Les mauvaises récoltes de 1723 et 1724 provoquent une grave crise de subsistance surtout dans la moitié sud du royaume : selon A. Zysberg, le prix du pain passe de 3 ou 4 sous la livre à 6 ou 8 sous... « Alors qu’un manouvrier gagne 10 sous par jour... ».
- En 1738 et 1739, graves disettes à cause de mauvaises récoltes, des pluies torrentielles et de l’action des spéculateurs. Nombreux soulèvements populaires. (cf. 1740). Une nouvelle disette touche le pays en 1740 et 1741. Forte hausse du prix du pain et des prix agricoles (cf. les mercuriales). Troubles dans les villes. Le pain se vend à 3 sous la livre à Paris. Les boulangeries sont surveillées par l’armée et la consommation de farine par les perruquiers est interdite. Orry fait arracher des vignes et emblaver pour parer à la crise frumentaire. La crise frumentaire des années 1738-1742, accompagnée d’une épidémie de grippe de forme broncho-pulmonaire, fait plus de 2,5 millions de victimes (cf. Benoît Garnot et les registres paroissiaux). Le paludisme sévit en Auvergne en 1741.

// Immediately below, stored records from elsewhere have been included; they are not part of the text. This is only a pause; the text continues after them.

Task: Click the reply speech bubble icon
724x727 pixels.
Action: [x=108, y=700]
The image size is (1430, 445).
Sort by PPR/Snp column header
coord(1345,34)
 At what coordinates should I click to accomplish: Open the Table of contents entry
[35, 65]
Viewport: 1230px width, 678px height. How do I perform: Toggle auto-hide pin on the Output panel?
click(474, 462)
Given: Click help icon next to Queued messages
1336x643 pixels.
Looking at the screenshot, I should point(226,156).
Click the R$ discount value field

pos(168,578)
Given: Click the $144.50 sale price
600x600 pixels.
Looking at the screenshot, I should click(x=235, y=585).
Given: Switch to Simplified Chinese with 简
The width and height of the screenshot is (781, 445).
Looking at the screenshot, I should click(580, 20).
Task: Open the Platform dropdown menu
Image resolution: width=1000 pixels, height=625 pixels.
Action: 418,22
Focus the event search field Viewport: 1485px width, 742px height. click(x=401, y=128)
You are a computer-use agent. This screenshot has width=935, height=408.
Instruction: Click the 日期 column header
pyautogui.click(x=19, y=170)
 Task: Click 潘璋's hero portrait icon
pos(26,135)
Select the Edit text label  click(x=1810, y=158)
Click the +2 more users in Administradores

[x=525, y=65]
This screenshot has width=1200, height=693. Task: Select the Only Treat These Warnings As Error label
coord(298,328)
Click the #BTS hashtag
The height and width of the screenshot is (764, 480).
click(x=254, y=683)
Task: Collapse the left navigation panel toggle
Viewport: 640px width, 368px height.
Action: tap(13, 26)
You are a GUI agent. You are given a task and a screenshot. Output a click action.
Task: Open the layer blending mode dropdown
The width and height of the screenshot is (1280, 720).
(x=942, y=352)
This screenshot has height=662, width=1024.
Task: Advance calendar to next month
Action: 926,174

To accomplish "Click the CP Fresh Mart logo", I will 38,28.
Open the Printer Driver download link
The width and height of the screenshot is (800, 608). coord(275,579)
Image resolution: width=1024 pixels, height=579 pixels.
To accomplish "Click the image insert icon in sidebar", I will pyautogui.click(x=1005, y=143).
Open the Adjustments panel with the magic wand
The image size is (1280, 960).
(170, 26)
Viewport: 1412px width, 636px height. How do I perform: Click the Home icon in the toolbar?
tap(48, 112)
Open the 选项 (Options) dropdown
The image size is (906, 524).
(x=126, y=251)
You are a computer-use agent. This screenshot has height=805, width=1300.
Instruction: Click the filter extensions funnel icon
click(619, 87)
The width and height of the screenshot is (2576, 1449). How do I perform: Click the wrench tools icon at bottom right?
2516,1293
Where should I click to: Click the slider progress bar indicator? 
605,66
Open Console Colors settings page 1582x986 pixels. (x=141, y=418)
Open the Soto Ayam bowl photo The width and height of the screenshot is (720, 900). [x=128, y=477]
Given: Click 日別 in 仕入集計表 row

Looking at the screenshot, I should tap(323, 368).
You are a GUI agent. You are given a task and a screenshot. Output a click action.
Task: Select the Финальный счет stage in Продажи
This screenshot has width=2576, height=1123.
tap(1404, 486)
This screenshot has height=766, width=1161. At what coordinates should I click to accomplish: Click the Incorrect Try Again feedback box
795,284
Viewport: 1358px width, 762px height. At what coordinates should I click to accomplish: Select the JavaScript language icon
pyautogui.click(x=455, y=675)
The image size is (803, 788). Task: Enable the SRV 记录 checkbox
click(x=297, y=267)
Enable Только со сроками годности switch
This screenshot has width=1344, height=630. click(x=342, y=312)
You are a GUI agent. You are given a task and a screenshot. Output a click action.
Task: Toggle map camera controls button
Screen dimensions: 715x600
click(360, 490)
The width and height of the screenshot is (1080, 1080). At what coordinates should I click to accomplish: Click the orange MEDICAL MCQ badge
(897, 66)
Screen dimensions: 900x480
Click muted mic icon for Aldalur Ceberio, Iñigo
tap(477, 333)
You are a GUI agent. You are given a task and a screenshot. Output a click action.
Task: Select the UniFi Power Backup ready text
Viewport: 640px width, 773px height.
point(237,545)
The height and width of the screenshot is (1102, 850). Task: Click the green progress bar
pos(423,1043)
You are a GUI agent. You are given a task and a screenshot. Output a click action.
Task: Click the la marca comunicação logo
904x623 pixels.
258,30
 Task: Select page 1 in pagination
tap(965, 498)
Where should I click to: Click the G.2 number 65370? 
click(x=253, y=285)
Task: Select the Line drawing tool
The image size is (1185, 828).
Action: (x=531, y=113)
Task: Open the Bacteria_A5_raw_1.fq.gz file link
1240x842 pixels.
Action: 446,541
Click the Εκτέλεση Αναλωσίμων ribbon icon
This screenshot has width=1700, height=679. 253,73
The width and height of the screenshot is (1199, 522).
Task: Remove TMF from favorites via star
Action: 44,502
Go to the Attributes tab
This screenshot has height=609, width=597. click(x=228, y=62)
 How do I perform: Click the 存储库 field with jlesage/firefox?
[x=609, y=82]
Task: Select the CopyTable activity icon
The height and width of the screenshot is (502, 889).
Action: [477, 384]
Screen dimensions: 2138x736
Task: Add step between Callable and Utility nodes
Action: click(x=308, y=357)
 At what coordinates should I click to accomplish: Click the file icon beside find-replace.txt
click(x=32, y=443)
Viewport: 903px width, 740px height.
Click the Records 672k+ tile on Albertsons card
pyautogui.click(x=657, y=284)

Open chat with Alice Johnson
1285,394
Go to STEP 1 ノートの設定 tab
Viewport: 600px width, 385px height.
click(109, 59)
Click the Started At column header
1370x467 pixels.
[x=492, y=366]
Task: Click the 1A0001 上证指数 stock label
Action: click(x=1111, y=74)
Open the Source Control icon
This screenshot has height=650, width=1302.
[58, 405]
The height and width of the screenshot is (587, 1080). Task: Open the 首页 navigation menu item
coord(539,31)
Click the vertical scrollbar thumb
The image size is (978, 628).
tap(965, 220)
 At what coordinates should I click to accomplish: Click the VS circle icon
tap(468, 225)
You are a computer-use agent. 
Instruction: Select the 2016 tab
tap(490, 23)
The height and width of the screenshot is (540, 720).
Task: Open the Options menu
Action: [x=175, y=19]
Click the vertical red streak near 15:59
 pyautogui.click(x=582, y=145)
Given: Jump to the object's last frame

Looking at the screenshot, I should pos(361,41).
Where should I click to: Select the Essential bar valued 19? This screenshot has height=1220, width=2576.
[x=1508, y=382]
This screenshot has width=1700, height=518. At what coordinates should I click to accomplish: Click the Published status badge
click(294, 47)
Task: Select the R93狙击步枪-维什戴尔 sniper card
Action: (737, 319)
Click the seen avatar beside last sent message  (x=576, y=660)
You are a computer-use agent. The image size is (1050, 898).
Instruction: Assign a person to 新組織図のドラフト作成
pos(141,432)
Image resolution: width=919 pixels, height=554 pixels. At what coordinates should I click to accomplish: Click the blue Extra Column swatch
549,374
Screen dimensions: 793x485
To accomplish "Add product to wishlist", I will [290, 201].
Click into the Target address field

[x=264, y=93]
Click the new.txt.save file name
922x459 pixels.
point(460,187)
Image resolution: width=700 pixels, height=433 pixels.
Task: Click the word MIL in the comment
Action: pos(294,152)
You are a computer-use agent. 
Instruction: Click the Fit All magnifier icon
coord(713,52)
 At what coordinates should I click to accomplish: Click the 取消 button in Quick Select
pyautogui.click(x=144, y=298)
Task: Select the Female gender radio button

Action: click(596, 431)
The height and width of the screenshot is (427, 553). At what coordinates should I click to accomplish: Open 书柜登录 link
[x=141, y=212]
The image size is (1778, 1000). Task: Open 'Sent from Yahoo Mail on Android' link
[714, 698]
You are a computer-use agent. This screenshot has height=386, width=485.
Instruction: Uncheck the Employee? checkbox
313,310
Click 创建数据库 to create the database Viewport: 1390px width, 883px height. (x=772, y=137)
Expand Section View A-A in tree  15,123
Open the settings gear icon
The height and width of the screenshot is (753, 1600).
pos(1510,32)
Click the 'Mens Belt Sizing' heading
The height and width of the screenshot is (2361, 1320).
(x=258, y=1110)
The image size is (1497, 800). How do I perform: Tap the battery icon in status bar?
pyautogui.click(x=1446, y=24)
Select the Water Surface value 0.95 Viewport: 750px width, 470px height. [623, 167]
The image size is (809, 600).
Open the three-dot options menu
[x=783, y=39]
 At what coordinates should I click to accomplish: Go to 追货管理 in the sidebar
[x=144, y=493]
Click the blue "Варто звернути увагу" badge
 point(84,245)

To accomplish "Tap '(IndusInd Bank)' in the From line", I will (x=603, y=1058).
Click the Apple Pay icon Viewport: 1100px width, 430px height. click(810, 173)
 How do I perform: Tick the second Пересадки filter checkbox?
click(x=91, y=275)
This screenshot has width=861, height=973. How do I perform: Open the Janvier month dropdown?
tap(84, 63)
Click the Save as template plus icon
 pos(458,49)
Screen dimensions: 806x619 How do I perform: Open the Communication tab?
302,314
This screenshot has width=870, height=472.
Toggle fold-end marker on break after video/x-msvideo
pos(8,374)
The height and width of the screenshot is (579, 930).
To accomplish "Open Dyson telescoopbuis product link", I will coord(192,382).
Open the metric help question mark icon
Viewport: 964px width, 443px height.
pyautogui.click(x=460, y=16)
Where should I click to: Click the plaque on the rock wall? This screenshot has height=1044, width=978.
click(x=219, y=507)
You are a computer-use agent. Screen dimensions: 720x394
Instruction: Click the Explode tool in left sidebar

- A partir de 1747 et jusqu’en 1764, une surmortalité, probablement épidémique (ergotisme [6] ou « feu de Saint-Antoine), frappe la population des provinces méridionales.
- Epidémie de variole en 1770, puis de fièvre putride pourprée de septembre 1773 à octobre 1774.
- En 1779, une épidémie de dysenterie tue près de 175 000 personnes dans l’ouest du royaume (dont 45 000 pour la seule Bretagne).
- En 1781-82, près de 30 000 personnes meurent dans le Languedoc d’une sévère épidémie de suette miliaire ; en 1782-1783, de nombreux décès sont causés par les maladies pleuropulmonaires.
- Les pluies de l’automne 1787 et les violents orages de l’été 1788 entraînent de mauvaises récoltes. La hausse des prix entraîne une disette.
Vers 1785, de nombreux décès sont causés par les maladies pleuropulmonaires.
Note : Après chaque crise, la reprise démographique est souvent rapide. Elle est visible dans les registres paroissiaux grâce aux indices suivants :
- Le retour à un nombre normal de sépultures.
- Un nombre exceptionnel de mariages de jeunes adultes (abaissement de l’âge moyen au mariage) et de remariages de veufs et de veuves.
- Une fécondité très vigoureuse.
- Parfois des migrations en provenance de paroisses ou de régions peu touchées par la crise.
Sources :
- Thierry Sabot, Contexte, guide chrono-thématique, Editions Thisa, Roanne, 2012.
- Benoit Garnot, La population française aux XVIe, XVIIe, XVIIIe siècles, Paris, Ophrys, 1988
- François Lebrun, Les crises démographiques en France aux XVIIe et XVIIIe siècles, Paris, Annales, volume 35, numéro 2, 1980.
- Marcel Lachiver, Les années de misère, la famine au temps du Grand Roi, Paris, Fayard, 1991.